The main feature of the previous films is the feeling of the heroes living in a prison. In the wonderful film 3000 Nights, we take an inside look at the prisons of the Israeli occupation. The film was built mainly around real experiences and interviews of former Palestinian detainees in Ramle prison in the eighties,(8) and was filmed in a real abandoned prison in Jordan.(9) In which the Palestinian director “May Masri” follows the ordeal of a young female detainee named “Layal”. (10)
In the dead of night, under a torrential rain, Layal, blindfolded and handcuffed with iron handcuffs, was taken to a detention center for Israeli and Palestinian prisoners. She was violently searched before being pushed into the Israeli women’s cell. Layal is a newly married teacher who has done nothing but pick up a boy in her car. Nevertheless, she would rather be impartially tried than take her husband’s advice, which is to testify that the boy she delivered threatened and forced her to.

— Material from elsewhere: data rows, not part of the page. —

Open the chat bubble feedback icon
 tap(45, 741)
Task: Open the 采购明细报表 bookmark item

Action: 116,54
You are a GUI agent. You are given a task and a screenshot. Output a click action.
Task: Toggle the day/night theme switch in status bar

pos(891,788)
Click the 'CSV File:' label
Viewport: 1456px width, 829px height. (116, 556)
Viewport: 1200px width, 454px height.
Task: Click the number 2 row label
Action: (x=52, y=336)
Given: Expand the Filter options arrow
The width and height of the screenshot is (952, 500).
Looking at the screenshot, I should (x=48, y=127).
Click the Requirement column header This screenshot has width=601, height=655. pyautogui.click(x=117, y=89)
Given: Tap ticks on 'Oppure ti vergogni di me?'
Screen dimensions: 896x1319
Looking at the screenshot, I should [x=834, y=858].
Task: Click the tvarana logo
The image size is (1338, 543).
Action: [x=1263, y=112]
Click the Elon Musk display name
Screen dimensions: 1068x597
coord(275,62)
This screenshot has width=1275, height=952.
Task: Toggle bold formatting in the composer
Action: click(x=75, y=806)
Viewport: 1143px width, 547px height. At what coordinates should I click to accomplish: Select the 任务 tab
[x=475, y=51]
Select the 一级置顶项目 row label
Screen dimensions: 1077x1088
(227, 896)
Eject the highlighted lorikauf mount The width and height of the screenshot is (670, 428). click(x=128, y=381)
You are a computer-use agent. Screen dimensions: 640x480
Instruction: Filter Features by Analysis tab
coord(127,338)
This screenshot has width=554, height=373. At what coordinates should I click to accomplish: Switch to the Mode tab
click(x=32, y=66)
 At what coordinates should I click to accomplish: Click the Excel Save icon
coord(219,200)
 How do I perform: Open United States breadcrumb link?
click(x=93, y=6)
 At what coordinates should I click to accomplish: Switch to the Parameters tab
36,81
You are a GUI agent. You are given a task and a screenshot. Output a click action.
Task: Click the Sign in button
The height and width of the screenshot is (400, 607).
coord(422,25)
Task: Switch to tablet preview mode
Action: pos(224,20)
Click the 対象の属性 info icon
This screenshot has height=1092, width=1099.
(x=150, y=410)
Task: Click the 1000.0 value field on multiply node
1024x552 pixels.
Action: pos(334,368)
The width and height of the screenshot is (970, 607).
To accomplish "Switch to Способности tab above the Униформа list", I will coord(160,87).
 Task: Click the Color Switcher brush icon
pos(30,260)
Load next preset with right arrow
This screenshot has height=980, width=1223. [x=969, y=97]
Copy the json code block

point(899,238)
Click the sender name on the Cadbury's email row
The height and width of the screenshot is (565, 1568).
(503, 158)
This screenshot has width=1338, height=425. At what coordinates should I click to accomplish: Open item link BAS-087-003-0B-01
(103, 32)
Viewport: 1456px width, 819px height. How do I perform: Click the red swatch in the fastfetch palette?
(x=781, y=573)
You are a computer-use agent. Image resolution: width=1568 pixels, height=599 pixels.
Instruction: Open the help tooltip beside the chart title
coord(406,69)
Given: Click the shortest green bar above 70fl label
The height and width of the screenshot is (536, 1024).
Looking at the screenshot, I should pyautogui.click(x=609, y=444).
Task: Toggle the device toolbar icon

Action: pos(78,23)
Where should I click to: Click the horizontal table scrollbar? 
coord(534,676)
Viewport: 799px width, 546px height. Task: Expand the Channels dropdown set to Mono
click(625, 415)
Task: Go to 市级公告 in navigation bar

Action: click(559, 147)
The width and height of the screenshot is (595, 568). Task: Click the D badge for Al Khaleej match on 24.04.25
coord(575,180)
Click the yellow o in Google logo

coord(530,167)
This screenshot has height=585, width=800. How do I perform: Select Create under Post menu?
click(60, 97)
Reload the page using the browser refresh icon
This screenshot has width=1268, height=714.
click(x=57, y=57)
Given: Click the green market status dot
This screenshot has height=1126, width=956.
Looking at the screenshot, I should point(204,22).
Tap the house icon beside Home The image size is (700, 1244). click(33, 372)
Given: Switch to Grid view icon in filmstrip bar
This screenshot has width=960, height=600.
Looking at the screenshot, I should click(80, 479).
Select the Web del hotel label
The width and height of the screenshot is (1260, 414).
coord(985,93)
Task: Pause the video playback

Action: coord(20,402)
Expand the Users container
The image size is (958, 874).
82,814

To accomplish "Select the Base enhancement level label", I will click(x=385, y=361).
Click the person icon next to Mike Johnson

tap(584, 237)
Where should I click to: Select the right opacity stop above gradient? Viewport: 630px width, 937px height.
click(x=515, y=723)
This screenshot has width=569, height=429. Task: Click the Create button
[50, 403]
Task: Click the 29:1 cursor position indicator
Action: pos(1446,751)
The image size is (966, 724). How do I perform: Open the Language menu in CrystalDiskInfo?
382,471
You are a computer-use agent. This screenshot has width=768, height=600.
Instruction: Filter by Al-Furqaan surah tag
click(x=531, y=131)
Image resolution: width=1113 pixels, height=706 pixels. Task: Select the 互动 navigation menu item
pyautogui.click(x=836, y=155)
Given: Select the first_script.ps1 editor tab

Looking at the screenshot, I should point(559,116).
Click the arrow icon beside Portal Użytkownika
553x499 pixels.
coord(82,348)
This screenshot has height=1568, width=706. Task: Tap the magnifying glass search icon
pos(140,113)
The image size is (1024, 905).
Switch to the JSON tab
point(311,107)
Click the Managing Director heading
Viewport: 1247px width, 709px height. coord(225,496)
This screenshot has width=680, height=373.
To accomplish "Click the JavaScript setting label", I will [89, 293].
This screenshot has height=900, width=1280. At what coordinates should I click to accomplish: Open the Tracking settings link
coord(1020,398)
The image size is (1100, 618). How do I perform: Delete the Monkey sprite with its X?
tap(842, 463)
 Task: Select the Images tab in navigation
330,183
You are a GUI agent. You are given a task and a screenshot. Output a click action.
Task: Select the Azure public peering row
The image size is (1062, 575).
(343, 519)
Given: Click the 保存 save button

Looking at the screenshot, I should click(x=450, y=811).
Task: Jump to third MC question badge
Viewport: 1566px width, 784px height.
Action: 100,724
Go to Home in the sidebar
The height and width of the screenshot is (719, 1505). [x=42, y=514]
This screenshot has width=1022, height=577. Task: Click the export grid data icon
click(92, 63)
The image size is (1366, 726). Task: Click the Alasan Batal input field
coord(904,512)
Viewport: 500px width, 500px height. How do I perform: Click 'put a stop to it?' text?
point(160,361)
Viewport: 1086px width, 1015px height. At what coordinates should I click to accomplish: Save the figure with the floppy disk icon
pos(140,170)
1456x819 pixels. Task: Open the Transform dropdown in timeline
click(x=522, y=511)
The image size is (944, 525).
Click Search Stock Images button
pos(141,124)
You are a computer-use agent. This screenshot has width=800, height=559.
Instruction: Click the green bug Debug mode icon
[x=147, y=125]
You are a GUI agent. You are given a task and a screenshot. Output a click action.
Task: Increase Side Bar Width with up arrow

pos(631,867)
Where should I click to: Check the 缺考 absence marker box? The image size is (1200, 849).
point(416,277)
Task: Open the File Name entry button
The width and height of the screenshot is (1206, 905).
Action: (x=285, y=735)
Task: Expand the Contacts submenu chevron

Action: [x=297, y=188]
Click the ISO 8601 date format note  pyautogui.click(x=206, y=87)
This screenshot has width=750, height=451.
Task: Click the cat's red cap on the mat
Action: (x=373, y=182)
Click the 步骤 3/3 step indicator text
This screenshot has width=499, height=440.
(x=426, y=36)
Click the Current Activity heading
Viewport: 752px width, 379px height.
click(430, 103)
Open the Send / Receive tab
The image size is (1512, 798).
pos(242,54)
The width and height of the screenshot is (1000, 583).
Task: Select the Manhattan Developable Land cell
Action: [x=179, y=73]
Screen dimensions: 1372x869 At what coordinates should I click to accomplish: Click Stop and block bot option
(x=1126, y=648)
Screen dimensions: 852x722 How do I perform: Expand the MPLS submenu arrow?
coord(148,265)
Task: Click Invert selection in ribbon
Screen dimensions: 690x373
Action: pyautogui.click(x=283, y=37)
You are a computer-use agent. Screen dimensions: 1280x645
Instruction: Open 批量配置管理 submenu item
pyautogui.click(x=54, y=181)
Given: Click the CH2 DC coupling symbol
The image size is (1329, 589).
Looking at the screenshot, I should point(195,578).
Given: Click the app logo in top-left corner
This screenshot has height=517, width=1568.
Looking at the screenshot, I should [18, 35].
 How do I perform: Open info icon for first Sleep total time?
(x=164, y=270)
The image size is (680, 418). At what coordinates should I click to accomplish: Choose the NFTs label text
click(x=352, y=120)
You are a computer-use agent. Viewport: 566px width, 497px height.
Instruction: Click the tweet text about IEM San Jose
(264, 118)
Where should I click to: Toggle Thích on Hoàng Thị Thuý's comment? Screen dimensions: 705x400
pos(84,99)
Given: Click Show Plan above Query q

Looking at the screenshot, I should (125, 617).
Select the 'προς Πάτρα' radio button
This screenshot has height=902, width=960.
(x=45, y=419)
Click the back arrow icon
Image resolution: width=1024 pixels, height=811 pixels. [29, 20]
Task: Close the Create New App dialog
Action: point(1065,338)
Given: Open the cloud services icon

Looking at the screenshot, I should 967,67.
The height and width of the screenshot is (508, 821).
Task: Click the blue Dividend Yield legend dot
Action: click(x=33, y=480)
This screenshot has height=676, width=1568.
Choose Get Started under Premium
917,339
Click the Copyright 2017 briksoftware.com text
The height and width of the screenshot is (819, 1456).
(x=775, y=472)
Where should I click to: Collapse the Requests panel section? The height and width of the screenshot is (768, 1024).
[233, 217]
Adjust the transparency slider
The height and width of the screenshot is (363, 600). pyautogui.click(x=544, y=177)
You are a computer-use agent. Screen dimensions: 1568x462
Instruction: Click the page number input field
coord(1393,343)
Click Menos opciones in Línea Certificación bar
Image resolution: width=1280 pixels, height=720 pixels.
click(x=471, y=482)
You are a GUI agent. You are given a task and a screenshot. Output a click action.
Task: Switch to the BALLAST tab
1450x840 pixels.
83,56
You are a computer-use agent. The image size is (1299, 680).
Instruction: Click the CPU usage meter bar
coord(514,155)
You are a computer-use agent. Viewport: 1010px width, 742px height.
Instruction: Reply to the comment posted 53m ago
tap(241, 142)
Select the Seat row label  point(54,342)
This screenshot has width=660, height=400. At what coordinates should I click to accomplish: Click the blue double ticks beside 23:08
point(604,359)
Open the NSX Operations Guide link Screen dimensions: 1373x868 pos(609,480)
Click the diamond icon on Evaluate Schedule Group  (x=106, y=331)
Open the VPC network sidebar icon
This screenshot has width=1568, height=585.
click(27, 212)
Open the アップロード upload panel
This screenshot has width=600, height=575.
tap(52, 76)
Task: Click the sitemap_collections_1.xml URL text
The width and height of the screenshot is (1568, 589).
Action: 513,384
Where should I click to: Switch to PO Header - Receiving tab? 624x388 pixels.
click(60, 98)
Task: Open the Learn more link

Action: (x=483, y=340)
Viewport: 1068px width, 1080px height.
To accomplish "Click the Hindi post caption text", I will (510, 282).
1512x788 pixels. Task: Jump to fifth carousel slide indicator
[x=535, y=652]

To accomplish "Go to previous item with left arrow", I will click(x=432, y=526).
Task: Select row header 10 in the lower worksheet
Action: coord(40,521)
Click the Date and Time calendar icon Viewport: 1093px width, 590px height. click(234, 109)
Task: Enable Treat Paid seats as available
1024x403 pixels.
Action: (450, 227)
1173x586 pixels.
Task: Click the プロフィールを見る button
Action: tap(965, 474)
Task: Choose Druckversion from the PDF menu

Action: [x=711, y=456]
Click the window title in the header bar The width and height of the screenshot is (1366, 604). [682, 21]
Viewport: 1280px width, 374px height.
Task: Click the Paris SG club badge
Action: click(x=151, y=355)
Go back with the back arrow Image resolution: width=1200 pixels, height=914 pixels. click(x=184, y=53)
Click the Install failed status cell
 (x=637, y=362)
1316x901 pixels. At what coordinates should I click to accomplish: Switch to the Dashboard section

The strength of the characters here lies in their ability to resist what is imposed on them by searching for places of beauty. Whenever the tyranny of ugliness intensifies, ugliness appears in such things as separation and discrimination between Palestinian and Israeli prisoners, and beauty appears in the close friendship that linked “Layal” and her Palestinian companions, and the strike they decided upon Hearing the outbreak of the war in Lebanon and the Sabra and Shatila massacre, despite the beatings, violence and solitary confinement.
The events of the film escalate with the killing of a female prisoner, and the prisoners’ revolution and resistance begin despite the brutality of their jailers. Finally, Mai Masri provides us with a handful of facts: since 1948, more than 700,000 Palestinians have been detained in Israeli prisons, and in November 1983 the Palestine Liberation Organization succeeded in releasing 4,765 Palestinian and Lebanese detainees in exchange for 6 Israeli soldiers captured in southern Lebanon.
After that, a song whispered, whose poet we do not know until now, saying: “Oh, the darkness of the prison is overcast. We love the darkness.. Only after the night. The dawn of the night sublimates. “.